* _THINGS TO DO_
(1) Quote the Form 8-K word for word from "Form 8-K for" to "of Certain Officers.".
(2) List every dollar amount that appears in the Form 8-K.

Show all filings for MUELLER INDUSTRIES INC

Form 8-K for MUELLER INDUSTRIES INC


9-Nov-2012

Change in Directors or Principal Officers, Financial Statements and Exhibi


Item 5.02 Departure of Directors or Certain Officers; Election of Directors; Appointment of Certain Officers; Compensatory Arrangements of Certain Officers.

As previously disclosed, effective October 26, 2012, Kent A. McKee ("Mr. McKee") stepped down as the Executive Vice President and Chief Financial Officer of Mueller Industries, Inc. (the "Company") to pursue other opportunities.

In connection with his separation, on November 7, 2012, Mr. McKee entered into a separation agreement (the "Separation Agreement") with the Company, pursuant to which Mr. McKee has agreed to remain available to provide transition assistance to the Company through the filing of the Company's annual report on Form 10-K for the fiscal year ending December 29, 2012. In consideration for these services and the covenants and release described below, Mr. McKee will be entitled to: (i) continued payment of his base salary of $414,544 per annum through July 28, 2014; (ii) payment of an annual bonus in respect of the 2012 fiscal year in an amount to be determined in accordance with the terms of the Company's 2012 annual bonus plan, to be paid at such time as annual bonuses in respect of the 2012 fiscal year are paid to other senior executives of the Company; (iii) payment of an amount equal to $496,909, to be paid at such times as annual bonuses in respect of the 2013 fiscal year are paid to other senior executives of the Company; (iv) continued vesting of unvested options to purchase shares of the Company's common stock, par value $0.01 per share ("Options") and unvested shares of restricted common stock previously granted;
(v) continued exercisability of vested Options until the earlier of (A) the expiration date of the Options as set forth in the applicable award agreements (without regard to his termination), or (B) October 30, 2015; and (vi) to the extent permitted by applicable law, payment of an amount equal to his monthly COBRA premium cost for up to eighteen (18) months.

The Separation Agreement contains customary noncompete and nonsolicit covenants that will apply through July 28, 2014 and a customary general release of claims in favor of the Company and its affiliates.

The description of the Separation Agreement set forth herein is qualified in its entirety by the Separation Agreement, a copy of which is filed as Exhibit 10.1 to this Form 8-K and incorporated herein by reference.



Item 9.01 Financial Statements and Exhibits.

(d) Exhibits:

10.1 Separation Agreement by and between the Company and Kent A. McKee, dated November 7, 2012.

* _DATA LINES_
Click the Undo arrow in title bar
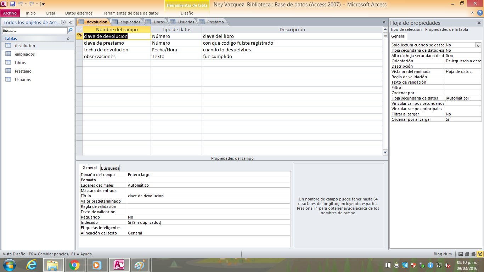Screen dimensions: 484x272 pos(21,4)
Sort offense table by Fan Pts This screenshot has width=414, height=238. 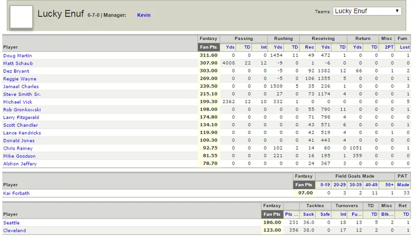pos(209,47)
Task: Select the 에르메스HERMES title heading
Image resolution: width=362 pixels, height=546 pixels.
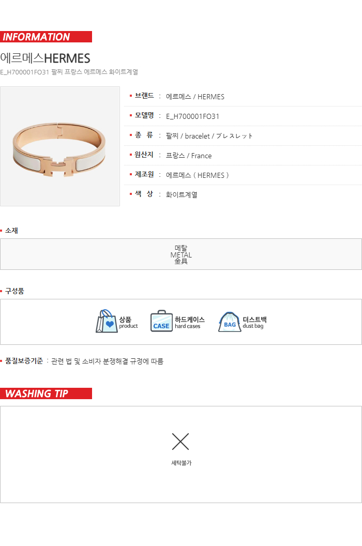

* _TASK RESULTS_
(1)
Form 8-K for MUELLER INDUSTRIES INC


9-Nov-2012

Change in Directors or Principal Officers, Financial Statements and Exhibi


Item 5.02 Departure of Directors or Certain Officers; Election of Directors; Appointment of Certain Officers; Compensatory Arrangements of Certain Officers.

(2)
$414,544
$496,909
$0.01